WikiLeaks founder Julian Assange has been arrested at the Ecuadorian embassy in central London and now faces charges in the U.S.
Mr Assange, sporting a long white beard and wagging a finger, shouted “UK must resist” as he was carried out in handcuffs by seven men and hauled into a police van.
He has been in the building for nearly seven years after seeking refuge to avoid extradition to Sweden and was detained on Thursday after the Ecuadorian government withdrew his asylum.
WikiLeaks said on Twitter that the Ecuadorian ambassador “invited British police into the embassy” and Mr Assange was immediately arrested.
Scotland Yard said he was being held on behalf of the US authorities, as well as for breaching his original bail conditions.
Later on Thursday, US Department of Justice announced Mr Assange was arrested in connection with a federal charge of conspiracy to commit computer intrusion for agreeing to break a password to a classified U.S. government computer.
Mr Assange is appearing before a judge this afternoon.
Speaking to the House of Commons after Mr Assange’s detention, Britain’s Prime Minister Theresa May said the arrest of Mr Assange shows that “no one is above the law.”
Foreign Secretary Jeremy Hunt told Sky News: “Julian Assange is no hero. He’s hidden from the truth for years and years, and it is right that his future should be decided in the British judicial system.”

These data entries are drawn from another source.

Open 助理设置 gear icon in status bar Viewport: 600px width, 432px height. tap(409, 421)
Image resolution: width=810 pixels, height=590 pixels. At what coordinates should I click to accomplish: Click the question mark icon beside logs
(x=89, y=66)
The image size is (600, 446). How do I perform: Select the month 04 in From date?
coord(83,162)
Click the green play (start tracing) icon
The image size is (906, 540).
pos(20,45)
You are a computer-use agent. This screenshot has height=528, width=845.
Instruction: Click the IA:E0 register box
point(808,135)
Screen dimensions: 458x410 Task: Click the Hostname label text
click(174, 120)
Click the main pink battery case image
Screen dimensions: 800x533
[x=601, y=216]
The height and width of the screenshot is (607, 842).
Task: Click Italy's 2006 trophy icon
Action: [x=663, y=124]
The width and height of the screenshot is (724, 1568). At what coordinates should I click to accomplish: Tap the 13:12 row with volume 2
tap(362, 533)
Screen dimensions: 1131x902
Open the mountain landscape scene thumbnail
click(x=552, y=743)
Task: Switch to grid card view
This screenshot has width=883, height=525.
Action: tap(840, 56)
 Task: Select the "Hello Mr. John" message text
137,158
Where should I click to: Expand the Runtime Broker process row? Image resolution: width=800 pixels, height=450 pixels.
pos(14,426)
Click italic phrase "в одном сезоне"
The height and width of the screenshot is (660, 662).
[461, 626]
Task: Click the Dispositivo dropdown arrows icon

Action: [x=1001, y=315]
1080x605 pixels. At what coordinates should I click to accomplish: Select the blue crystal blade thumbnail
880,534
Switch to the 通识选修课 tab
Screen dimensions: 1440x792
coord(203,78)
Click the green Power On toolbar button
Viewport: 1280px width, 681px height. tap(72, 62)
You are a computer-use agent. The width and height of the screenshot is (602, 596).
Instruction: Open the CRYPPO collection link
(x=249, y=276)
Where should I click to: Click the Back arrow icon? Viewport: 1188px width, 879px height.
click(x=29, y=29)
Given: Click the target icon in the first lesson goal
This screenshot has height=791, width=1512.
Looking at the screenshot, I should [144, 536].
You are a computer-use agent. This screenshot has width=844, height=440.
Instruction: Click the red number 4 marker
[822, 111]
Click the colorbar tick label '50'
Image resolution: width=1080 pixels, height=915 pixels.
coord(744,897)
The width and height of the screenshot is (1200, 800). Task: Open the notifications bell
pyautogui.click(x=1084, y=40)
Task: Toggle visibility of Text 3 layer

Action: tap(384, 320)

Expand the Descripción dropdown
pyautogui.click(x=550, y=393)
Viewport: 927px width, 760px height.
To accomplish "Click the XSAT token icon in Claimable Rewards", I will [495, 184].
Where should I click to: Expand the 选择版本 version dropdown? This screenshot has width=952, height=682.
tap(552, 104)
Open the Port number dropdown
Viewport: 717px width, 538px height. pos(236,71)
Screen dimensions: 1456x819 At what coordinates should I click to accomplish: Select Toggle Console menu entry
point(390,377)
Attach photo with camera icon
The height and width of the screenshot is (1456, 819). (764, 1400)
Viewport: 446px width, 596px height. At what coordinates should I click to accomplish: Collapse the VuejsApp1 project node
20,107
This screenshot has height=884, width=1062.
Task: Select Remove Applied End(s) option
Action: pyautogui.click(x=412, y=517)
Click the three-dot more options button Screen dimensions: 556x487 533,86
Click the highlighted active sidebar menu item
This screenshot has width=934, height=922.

In a tweet, he thanked the government of Ecuador for its cooperation on the arrest.
“Everybody wants to bring this to an end,” Europe minister Sir Alan Duncan told Sky News. “Anyone who’s been holed up in a room for seven years is really going to suffer, mentally and physically, so just on a human level it was important that this was brought to an end.”
Sir Alan said they are grateful to Ecuador’s government under President Lenín Moreno for the action they have taken and that today’s events follow “extensive dialogue between our two countries.”
Mr Moreno said in a video statement released on Twitter: “Today I announce that that the discourteous and aggressive behavior of Mr Julian Assange, the hostile and threatening declarations of its allied organization, against Ecuador, and especially the transgression of international treaties, have led the situation to a point where the asylum of Mr Assange is unsustainable and no longer viable.”
Moreno said he asked UK officials to guarantee that Mr Assange would not be extradited to a country where he could face torture or the death penalty.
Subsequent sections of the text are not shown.